Other significant challenges, said Coviello, included the tidal wave of information being created, the proliferation of online identities, the loss of visibility and control as network boundaries disappear, the emergence of persistent non-signature based threats and internal threats and the ever-increasing compliance requirements.
"Virtualisation and cloud may appear to complicate matters even further, with confusion and fear around these issues holding many companies back from moving to cloud computing," he said.
It may seem counterintuitive - as it once seemed counterintuitive to reach the east by sailing west - but virtualisation is the key to making information more secure, said Coviello.
"Virtualisation technology is the silver lining in the cloud. If used properly, virtualisation provides a way of surpassing the levels of visibility and control we have today," he said.
First, virtualisation enables machines to adapt security to payloads that carry policies with them. Second, security can be built into the virtual infrastructure, automated and distributed throughout the cloud with best practices built into management systems. Third, security can become risk-based, adapting to workloads, environments and threats dynamically in a way that is not possible in the world of static infrastructure.

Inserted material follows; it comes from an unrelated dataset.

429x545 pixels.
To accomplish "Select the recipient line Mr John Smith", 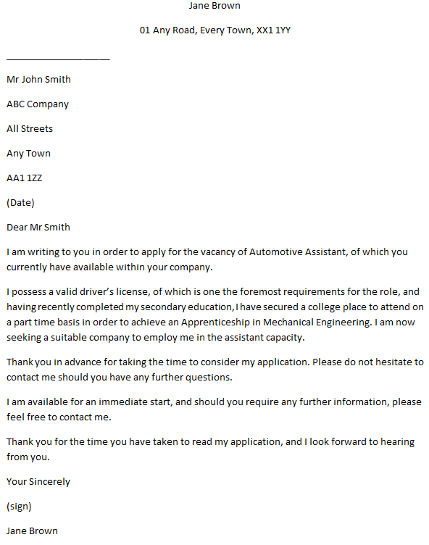I will click(x=38, y=79).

"We are now at an inflection point of this promise of improved security in a virtualised environment being applied with heightened levels of visibility and control," said Coviello.
In an attempt to help organisations make the inevitable move to cloud because of need for lower costs, greater efficiency, improved resiliency, business agility and dynamic security, RSA has announced a set of cloud-based services.
The RSA Cloud Trust Authority (CTA) services are to be available in beta in the second half of 2011 to help businesses adopt cloud computing for mission-critical applications and sensitive information.
Coviello emphasised the need for industry collaboration, pointing to the initial partnership with VMWare on the CTA, with others on initiatives aimed at establishing trust in the cloud between business and service providers.